Presentations focused, for example, on expanding payload diversity, advancing site-specific conjugation, and engineering hydrophilic linkers to improve stability. Others addressed implementing scalable, stage-agnostic Chemistry, Manufacturing, and Controls (CMC) strategies and integrating manufacturing models for increasingly complex bioconjugates. In this landscape, contract research organizations (CROs) and contract development and manufacturing organizations (CDMOs) play an increasingly central role in advancing ADC candidates from concept to clinic.

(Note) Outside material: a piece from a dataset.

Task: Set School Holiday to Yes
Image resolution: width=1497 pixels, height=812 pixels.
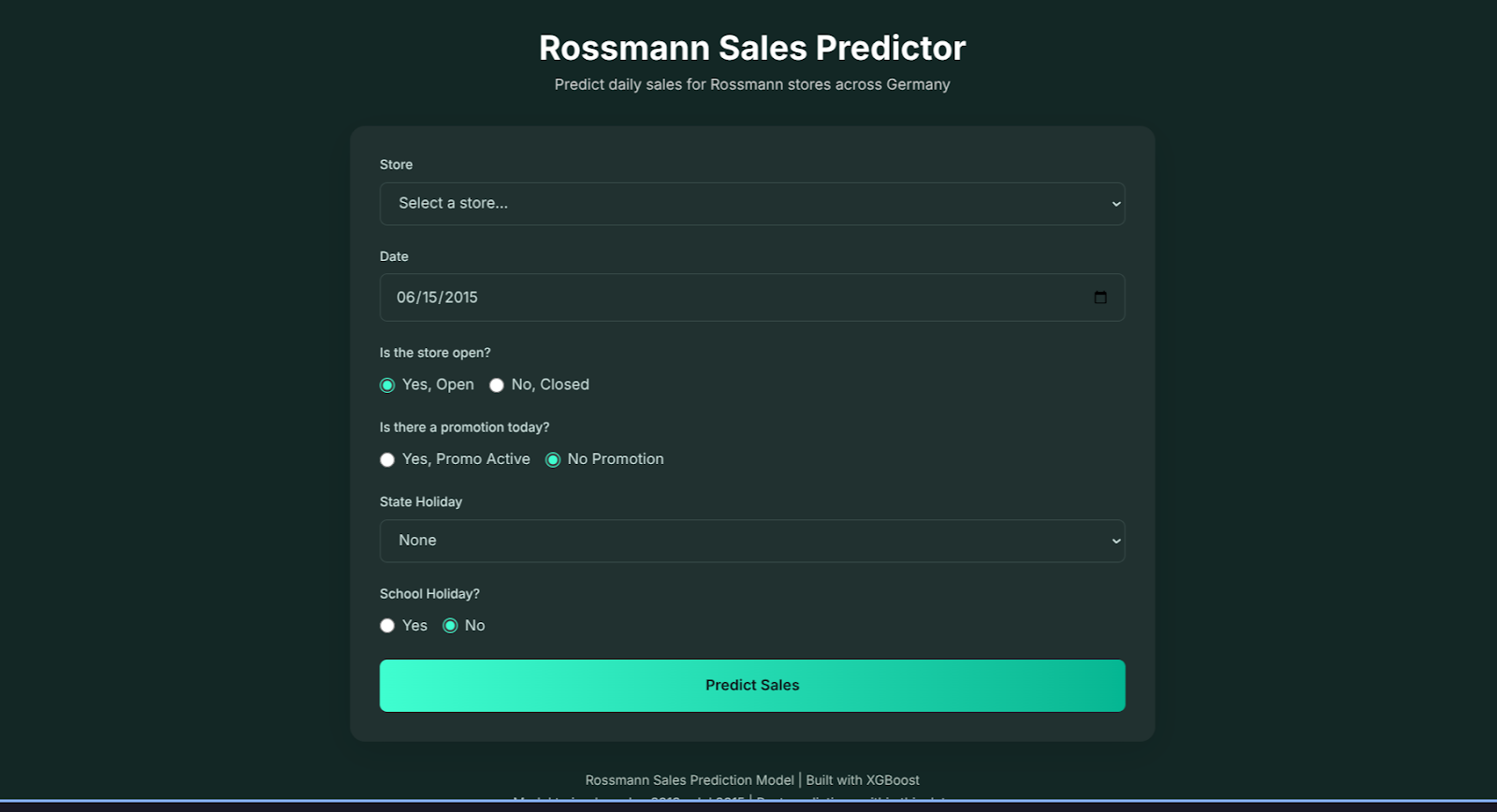Action: (387, 626)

In the quest to produce the optimally engineered ADC, a key complication is that conventional conjugation chemistries attach the cytotoxic payloads randomly on an antibody, producing a mixture of functionally variable heterogeneous ADC molecules.

Nicolas Camper, PhD, vice president of ADCs and bioconjugates for CRO/CDMO Abzena, says the company offers a new platform to help solve such challenges. “Inadequate choices of bioconjugation and linker technologies can derail an ADC program. Using a bioconjugation and linker platform such as Abzena’s ThioBridge™ site-specific conjugation technology ensures that the ADC generated has favorable pharmacokinetics, biodistribution, and manufacturability properties, independent of the selected antibody and payload, giving the ADC the best chances of success in the clinic.”
The process involves selectively reducing antibody interchain disulfide bonds and then treating them with bis-sulfone reagents that covalently rebridge the reduced disulfides. Camper explains, “This allows for the site-specific conjugation of linker-payloads at antibody interchain disulfides to generate ADCs with precise, homogenous drug loading. ThioBridge ADCs are very stable with no deconjugation of the linker-payload observed during storage or in systemic circulation.”
The linkers also incorporate a hydrophilic polymer in their structure. Camper notes, “This enhances the biophysical stability of the ADCs and decreases their propensity to aggregate. Importantly, this also reduces ADC hydrophobicity and imparts favorable pharmacokinetics to the conjugates.”

To more precisely link cytotoxic payloads to antibodies, Abzena’s ThioBridge™ platform selectively reduces interchain antibody disulfide bonds and treats them with bis-sulfone reagents to create site-specific conjugation of linker payloads for ADC.
As to the ease of manufacturing of these ADCs, Camper says an advantage of the platform is that it can prepare ADCs from native antibodies. “These are much more straightforward and far less costly to produce than engineered antibodies that, for instance, may incorporate engineered cysteines or non-natural amino acids. Overall, ThioBridge is a conjugation technology well-suited to the low-cost manufacturing of ADCs and is well validated. We now have three customers evaluating ThioBridge ADCs in clinical trials, and we continue to develop linker formats to accommodate the increasing diversity of payloads.”